List every line of the records below that contains the string "header", matching its case exactly.

> **Rows of pointing data**
** Start **

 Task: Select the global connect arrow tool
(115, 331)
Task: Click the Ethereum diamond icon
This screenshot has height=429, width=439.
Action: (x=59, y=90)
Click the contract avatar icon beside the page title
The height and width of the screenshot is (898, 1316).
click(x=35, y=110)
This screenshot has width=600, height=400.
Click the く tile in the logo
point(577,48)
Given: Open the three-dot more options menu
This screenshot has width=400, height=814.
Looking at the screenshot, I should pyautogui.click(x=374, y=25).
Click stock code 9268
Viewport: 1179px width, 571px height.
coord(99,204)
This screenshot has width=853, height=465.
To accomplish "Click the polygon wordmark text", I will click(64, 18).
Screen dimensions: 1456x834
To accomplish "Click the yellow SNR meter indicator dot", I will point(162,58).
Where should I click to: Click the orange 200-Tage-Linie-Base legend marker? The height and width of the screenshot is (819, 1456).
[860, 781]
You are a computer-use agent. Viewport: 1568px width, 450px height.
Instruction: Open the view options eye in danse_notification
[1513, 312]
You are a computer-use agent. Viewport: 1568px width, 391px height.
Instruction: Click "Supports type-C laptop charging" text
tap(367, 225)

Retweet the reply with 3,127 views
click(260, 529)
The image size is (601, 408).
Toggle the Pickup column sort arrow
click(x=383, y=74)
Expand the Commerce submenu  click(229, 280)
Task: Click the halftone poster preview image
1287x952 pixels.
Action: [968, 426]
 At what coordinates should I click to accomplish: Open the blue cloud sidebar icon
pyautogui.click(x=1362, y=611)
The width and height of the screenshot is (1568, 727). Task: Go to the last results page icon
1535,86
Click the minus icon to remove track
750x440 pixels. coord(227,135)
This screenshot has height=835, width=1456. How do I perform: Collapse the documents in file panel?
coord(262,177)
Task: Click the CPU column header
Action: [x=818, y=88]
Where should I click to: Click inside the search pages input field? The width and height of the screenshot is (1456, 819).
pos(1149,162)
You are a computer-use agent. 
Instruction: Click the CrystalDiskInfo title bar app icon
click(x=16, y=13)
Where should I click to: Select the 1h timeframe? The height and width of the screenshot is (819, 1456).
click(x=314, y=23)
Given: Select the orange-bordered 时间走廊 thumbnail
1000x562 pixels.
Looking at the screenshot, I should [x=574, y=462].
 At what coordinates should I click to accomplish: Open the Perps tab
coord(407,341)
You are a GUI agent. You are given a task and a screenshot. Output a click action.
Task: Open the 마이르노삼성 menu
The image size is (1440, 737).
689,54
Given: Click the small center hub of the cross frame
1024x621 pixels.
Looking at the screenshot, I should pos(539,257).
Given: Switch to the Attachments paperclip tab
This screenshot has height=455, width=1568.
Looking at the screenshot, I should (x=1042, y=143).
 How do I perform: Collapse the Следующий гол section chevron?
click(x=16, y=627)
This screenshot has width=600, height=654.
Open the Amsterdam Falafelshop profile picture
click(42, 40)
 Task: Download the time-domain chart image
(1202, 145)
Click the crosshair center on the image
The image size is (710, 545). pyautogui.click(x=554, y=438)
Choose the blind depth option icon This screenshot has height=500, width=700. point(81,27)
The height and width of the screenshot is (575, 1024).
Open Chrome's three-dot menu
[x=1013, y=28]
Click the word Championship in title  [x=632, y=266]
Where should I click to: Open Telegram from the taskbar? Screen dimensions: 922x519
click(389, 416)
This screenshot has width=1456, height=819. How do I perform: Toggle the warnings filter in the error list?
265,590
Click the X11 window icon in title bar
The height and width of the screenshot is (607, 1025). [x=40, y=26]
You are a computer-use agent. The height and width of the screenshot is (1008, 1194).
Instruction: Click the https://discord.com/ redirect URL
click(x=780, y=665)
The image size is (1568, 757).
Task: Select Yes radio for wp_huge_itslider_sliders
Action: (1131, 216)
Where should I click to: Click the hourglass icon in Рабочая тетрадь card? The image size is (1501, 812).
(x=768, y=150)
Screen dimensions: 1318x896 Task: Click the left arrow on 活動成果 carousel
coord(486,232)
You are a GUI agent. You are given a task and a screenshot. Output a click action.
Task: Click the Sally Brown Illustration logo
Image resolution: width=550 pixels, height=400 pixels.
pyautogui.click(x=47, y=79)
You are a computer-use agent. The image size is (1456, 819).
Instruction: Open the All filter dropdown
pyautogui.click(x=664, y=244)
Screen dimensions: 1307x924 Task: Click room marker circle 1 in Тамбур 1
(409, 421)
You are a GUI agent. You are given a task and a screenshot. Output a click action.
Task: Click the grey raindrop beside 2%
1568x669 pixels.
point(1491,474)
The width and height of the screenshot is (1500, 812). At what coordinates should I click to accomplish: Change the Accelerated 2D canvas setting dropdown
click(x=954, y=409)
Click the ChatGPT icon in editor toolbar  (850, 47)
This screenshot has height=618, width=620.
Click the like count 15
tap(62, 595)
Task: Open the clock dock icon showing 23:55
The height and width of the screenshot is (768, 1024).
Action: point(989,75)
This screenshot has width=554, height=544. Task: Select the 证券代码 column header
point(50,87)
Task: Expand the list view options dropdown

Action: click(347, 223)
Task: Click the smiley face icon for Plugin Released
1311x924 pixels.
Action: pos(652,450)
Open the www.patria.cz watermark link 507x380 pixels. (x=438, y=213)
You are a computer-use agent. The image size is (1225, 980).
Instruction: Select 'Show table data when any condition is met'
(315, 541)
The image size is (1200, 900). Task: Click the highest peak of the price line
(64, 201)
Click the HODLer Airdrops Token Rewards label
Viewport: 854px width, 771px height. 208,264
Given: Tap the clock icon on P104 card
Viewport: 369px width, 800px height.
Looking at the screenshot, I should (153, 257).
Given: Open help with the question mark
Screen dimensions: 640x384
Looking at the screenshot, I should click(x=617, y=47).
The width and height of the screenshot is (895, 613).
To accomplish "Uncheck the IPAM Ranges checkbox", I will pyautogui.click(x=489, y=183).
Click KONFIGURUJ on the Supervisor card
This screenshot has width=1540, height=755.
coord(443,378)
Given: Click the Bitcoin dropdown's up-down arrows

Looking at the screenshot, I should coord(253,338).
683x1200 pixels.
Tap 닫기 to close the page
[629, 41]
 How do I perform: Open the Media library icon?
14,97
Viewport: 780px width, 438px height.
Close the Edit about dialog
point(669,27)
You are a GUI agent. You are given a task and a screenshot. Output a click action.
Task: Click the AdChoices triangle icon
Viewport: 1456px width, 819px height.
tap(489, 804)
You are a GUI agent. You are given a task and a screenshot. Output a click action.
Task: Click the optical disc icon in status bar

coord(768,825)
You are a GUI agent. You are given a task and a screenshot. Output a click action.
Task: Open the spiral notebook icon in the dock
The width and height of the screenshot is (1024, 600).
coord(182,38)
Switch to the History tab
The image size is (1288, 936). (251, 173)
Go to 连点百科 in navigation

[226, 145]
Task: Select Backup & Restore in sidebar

** End **

> **RESPONSE**
Task: Click the CPU column header
This screenshot has width=554, height=544. Task: Select the 证券代码 column header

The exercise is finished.